7. Quando e perché ha deciso di intraprendere la carriera di scrittore?
Ho cominciato a scrivere quando la donna, la compagna che mi aveva sostenuto per quaranta anni è arrivata alla fine. Piangere, supplicare, dedicarsi a mille alternative non portava a niente. La scrittura non è stata una carriera, è stata una via di fuga.
8. Come nasce l’idea di questo libro? Ci racconterebbe un aneddoto legato alla scrittura di questo romanzo?
Come ho già spiegato, la professione mi ha portato a contatto con un fiume di anziani. Ognuno con la sua storia, i dolori, le poche gioie e le flebili speranze. Essendo divenuto un esperto in materia, era inevitabile che mi nascesse un'ispirazione tesa a raccogliere facce, avvenimenti, pregi e difetti della terza età. Anche se sono fermamente convinto che, in pieno duemila, la vecchiaia vera e propria abbia inizio dai 98 anni in su. Il resto è anzianità nella quale possiamo distinguere diverse fasi. Meglio non parlarne, altrimenti dovrei scrivere un altro romanzo.
9. Cosa si prova a vedere il proprio lavoro prendere corpo e diventare un libro?
Una discreta soddisfazione che cresce in maniera esponenziale quando arrivano elogi, condivisioni e richieste di dediche (cosa questa che mi manda letteralmente in orbita).
10. Chi è stata la prima persona che ha letto il suo libro?
La mia seconda moglie, Rosanna, giudice severo e imparziale. Lettrice infaticabile, abituata a volumi di ben altro spessore, si è limitata a brevi commenti e a qualche osservazione correttiva che non mi fiaccano, non mi fanno demordere, ma obbligano questo modesto scribacchino a stringere i denti e correggere il possibile.
11. Cosa ne pensa della nuova frontiera rappresentata dall’audiolibro?

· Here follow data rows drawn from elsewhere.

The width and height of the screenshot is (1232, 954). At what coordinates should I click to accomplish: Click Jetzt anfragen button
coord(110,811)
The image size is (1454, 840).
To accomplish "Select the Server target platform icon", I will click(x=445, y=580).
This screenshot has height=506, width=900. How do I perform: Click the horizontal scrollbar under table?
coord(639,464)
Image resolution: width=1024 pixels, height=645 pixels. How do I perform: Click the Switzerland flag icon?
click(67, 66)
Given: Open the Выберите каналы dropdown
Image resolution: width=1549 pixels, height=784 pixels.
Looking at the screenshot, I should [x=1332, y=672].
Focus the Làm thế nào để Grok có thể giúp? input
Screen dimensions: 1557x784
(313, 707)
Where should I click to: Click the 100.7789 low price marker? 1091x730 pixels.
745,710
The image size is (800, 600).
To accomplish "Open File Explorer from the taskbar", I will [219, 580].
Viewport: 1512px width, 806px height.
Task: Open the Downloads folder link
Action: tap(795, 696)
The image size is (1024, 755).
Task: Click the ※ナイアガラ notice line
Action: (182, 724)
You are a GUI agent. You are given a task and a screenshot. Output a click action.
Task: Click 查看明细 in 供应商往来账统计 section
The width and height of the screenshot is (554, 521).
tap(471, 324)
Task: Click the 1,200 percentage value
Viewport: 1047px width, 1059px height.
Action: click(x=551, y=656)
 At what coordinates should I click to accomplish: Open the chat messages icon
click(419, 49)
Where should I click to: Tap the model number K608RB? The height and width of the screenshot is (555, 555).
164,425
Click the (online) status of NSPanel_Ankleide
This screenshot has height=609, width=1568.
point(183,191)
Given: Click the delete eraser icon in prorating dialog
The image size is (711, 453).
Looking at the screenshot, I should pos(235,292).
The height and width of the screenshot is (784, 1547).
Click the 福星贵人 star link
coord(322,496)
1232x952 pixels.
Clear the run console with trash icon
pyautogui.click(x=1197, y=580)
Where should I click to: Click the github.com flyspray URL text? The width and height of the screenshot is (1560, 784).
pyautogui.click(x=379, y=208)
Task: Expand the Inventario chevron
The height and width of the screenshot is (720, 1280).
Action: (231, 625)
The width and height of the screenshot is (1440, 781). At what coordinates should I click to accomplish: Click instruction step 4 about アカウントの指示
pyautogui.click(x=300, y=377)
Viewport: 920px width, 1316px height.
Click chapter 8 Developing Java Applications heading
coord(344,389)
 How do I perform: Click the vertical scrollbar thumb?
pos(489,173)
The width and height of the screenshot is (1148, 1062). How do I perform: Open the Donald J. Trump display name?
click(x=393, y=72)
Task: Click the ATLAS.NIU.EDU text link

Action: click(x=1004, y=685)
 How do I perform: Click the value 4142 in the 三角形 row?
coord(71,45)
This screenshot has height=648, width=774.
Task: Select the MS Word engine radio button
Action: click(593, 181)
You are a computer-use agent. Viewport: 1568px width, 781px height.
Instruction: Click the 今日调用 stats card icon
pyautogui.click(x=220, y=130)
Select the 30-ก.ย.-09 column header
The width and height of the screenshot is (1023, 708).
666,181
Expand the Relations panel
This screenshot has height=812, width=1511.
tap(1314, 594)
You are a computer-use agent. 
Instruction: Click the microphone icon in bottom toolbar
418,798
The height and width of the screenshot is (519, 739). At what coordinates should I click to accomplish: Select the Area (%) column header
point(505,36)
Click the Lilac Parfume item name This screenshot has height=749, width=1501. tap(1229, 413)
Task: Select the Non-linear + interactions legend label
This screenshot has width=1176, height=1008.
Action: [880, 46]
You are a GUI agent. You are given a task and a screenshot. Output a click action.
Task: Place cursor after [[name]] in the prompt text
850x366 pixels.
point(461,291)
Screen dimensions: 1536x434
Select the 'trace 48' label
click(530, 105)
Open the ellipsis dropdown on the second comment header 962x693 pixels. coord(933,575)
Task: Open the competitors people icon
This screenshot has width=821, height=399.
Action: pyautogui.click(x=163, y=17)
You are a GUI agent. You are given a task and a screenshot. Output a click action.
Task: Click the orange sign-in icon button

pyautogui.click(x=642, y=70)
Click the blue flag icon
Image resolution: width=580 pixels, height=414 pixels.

Come uomo di scienza credo nel progresso e nelle opportunità che ci propone. Il campo in cui opero ne è una valida dimostrazione. Soggetti dislessici ed altri affetti da varie patologie invalidanti si avvalgono con grande profitto dei mezzi audiovisivi Ma c'è un “ma”. Come ho già affermato, amo troppo il fascino di un sano libro demodé e non posso cambiare gusti solo per seguire la corrente.